** Opening RECORDS SHOWN block **

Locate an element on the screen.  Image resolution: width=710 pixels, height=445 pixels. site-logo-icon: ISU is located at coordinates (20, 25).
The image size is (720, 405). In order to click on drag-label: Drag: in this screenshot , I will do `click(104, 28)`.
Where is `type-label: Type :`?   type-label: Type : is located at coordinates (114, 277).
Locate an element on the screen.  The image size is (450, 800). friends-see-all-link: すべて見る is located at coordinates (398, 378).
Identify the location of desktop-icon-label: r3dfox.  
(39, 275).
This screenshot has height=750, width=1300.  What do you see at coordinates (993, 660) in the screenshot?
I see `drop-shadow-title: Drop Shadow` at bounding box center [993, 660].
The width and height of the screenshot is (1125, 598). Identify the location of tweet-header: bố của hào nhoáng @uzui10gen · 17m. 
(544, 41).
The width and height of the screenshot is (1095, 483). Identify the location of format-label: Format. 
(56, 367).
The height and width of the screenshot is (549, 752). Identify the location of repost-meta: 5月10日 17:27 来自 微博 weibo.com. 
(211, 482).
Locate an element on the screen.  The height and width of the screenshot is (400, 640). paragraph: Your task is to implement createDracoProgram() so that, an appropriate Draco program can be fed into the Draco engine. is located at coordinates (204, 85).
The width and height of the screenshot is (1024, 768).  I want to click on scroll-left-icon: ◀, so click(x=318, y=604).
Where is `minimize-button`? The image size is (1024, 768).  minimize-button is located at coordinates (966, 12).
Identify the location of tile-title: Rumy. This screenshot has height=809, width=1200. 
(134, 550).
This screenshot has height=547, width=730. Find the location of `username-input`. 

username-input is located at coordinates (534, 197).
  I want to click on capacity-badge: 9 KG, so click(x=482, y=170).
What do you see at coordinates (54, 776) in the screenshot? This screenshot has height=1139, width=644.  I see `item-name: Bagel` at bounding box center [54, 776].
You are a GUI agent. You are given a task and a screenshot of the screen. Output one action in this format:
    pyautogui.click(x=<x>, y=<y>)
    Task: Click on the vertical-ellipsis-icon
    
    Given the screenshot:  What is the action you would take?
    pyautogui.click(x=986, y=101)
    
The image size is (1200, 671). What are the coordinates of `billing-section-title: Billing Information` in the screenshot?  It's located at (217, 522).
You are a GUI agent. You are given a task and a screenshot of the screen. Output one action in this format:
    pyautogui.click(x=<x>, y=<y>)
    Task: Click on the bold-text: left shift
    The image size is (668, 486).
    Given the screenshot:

** Closing RECORDS SHOWN block **

== THE TASK ==
Render the data from the line containing "coordinates (966, 12)." through the line containing "(134, 550)." as a Markdown table, with a row number in a column headed No. and each line in a column headed Line. Leave out any blank lines.

== OUTPUT FOR THIS EXERCISE ==
| No. | Line |
|---|---|
| 1 | Where is `minimize-button`? The image size is (1024, 768).  minimize-button is located at coordinates (966, 12). |
| 2 | Identify the location of tile-title: Rumy. This screenshot has height=809, width=1200.  |
| 3 | (134, 550). |